*** EXCERPTED PASSAGE Section Begins ***
Using Genetics to Predict Venous Thromboembolism Risk in Breast Cancer Patients


Genetics testing may help providers know which patients with breast cancer are at higher risk for venous thromboembolism (VTE).

Genetic testing is expanding in the field on oncology, leading to more personalized treatments and predicting individuals’ risk for cancer. It can also be used to determine someone’s potential risk for certain complications and when is the right time to take preventative measures.

A recent study found that chemotherapy status and genetic susceptibility could be used to stratify the risk of venous thromboembolism (VTE) in patients receiving chemotherapy for their breast cancer—a serious and potentially fatal complication.
*** EXCERPTED PASSAGE Section Ends ***
→ **TASKS TO COMPLETE**:
[1] Write out the portion of the VTE genetics article starting at "Genetic testing is" and ending at "take preventative measures.".
[2] Extend the article on genetic prediction of VTE risk in breast cancer patients, picking up after its final sentence.
*** DATA Section Begins ***
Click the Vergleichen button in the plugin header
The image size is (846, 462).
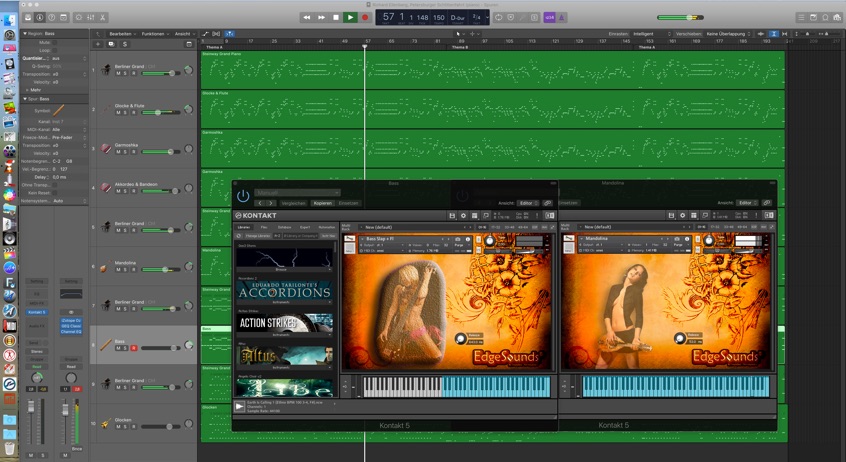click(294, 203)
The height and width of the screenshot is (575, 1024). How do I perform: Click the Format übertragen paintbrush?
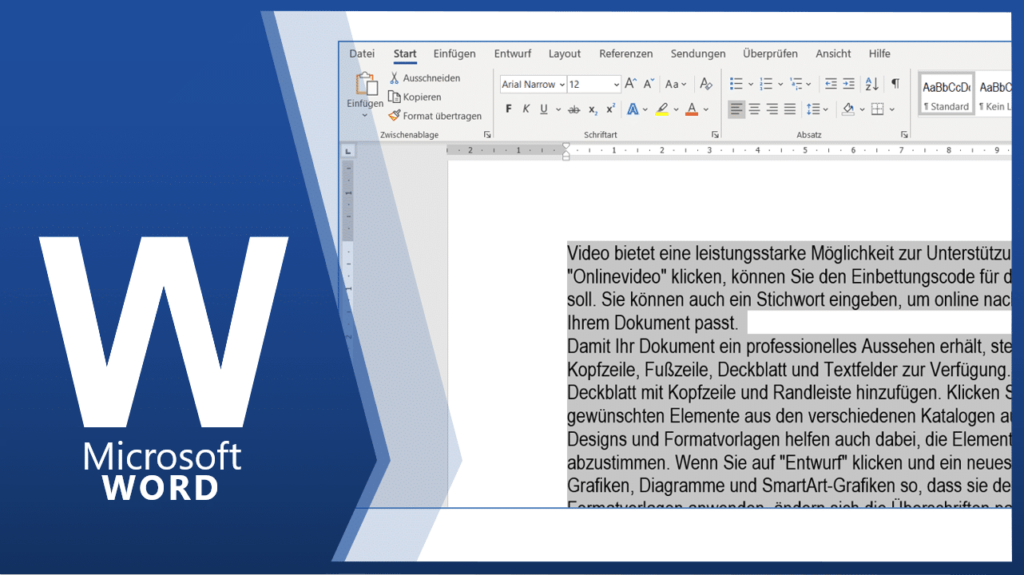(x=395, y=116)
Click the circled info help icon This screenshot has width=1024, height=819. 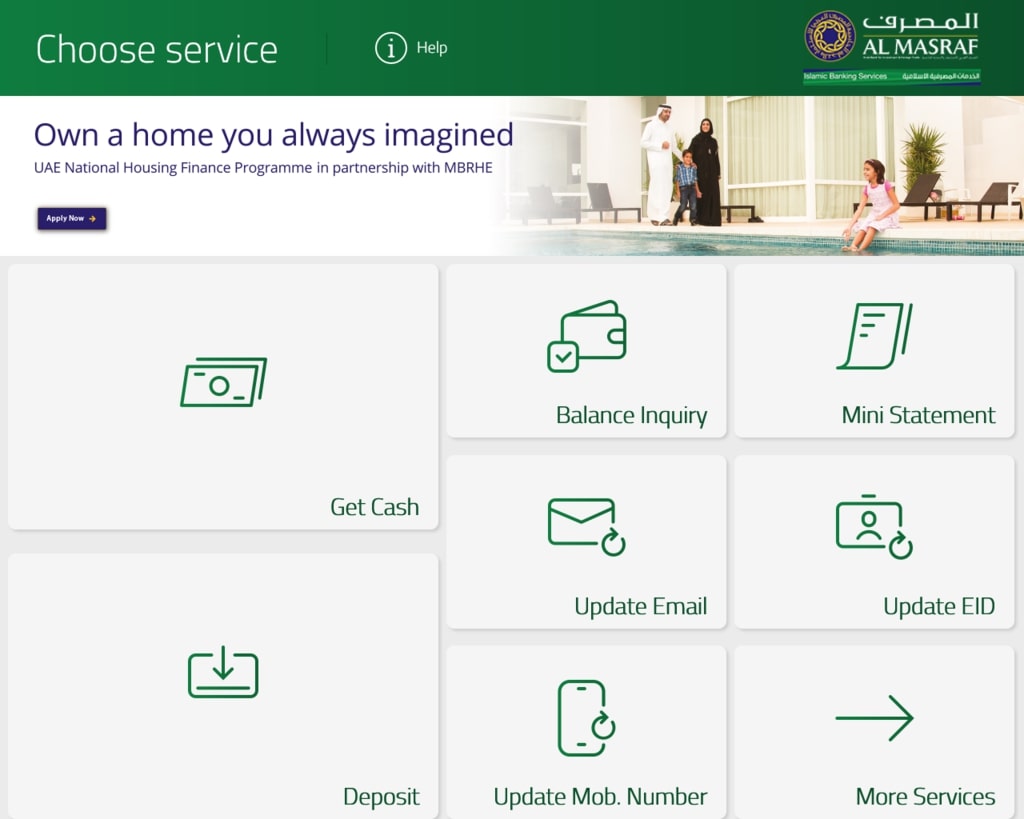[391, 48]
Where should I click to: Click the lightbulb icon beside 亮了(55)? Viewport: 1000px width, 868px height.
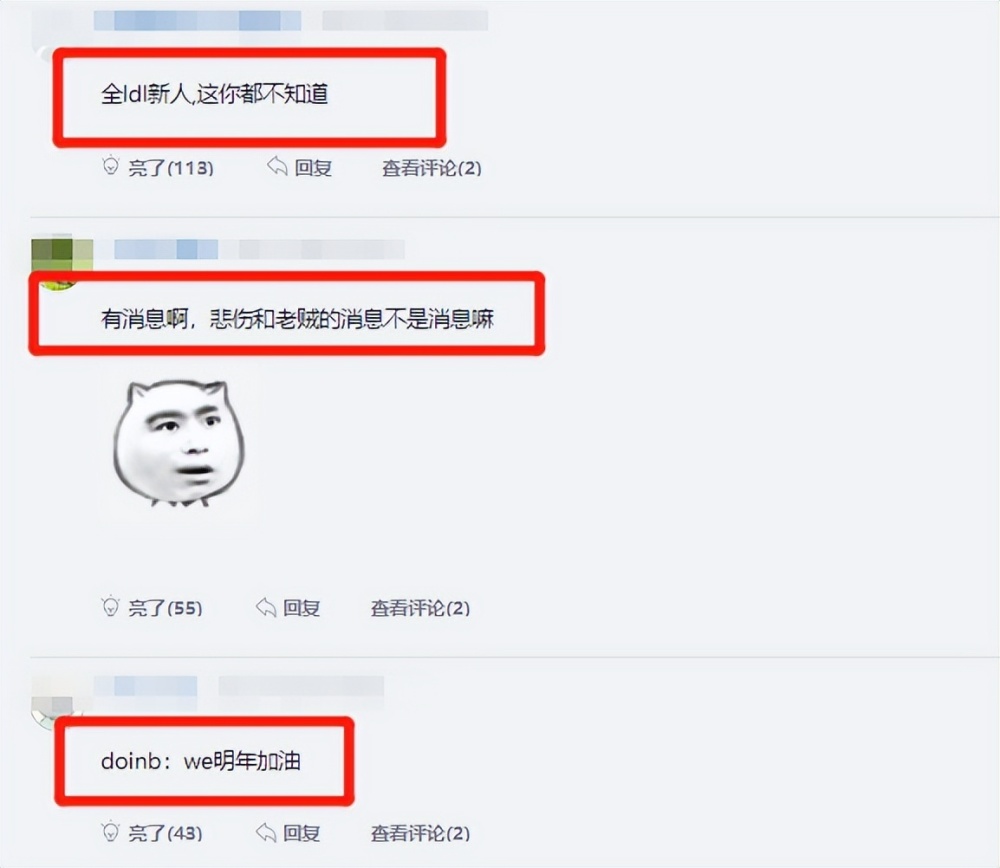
*** DATA Section Ends ***
→ **RESULTS OF THE TASKS**:
[1]
Genetic testing is expanding in the field on oncology, leading to more personalized treatments and predicting individuals’ risk for cancer. It can also be used to determine someone’s potential risk for certain complications and when is the right time to take preventative measures.

[2]
Stratifying Risk for Venous Thromboembolism

Preventive treatment for VTE includes low molecular weight heparin, but because of the risk of bleeding with the anticoagulant, it is not recommended for patients who are undergoing chemotherapy. Being able to risk-stratify patients to target those who are at highest risk for developing VTE would enable clinicians to be more selective and effective in deciding when to administer thromboprophylaxis.

This study by researchers at the Karolinska Institute in Stockholm, Sweden, examined 4,261 women who were diagnosed with primary invasive breast cancer between the years 2001 and 2008 and monitored them through 2012. Patients were stratified based on potential risk of VTE, taking chemotherapy status and genetic susceptibility into account.

During a median follow-up period of 7.6 years, a total of 276 patients had experienced a VTE event.

To determine genetic susceptibility, researchers used a polygenic risk score (PRS). The PRS considered nine genetic variants, including factor V Leiden, a mutation in one of the clotting factors in the blood. The researchers classified patients with a PRS in the top 5 percent to have high genetic susceptibility.

Although the Mayo Clinic reports that most people with factor V Leiden do not develop abnormal blood clots, among those who do, it can create long-term, potentially life-threatening health problems.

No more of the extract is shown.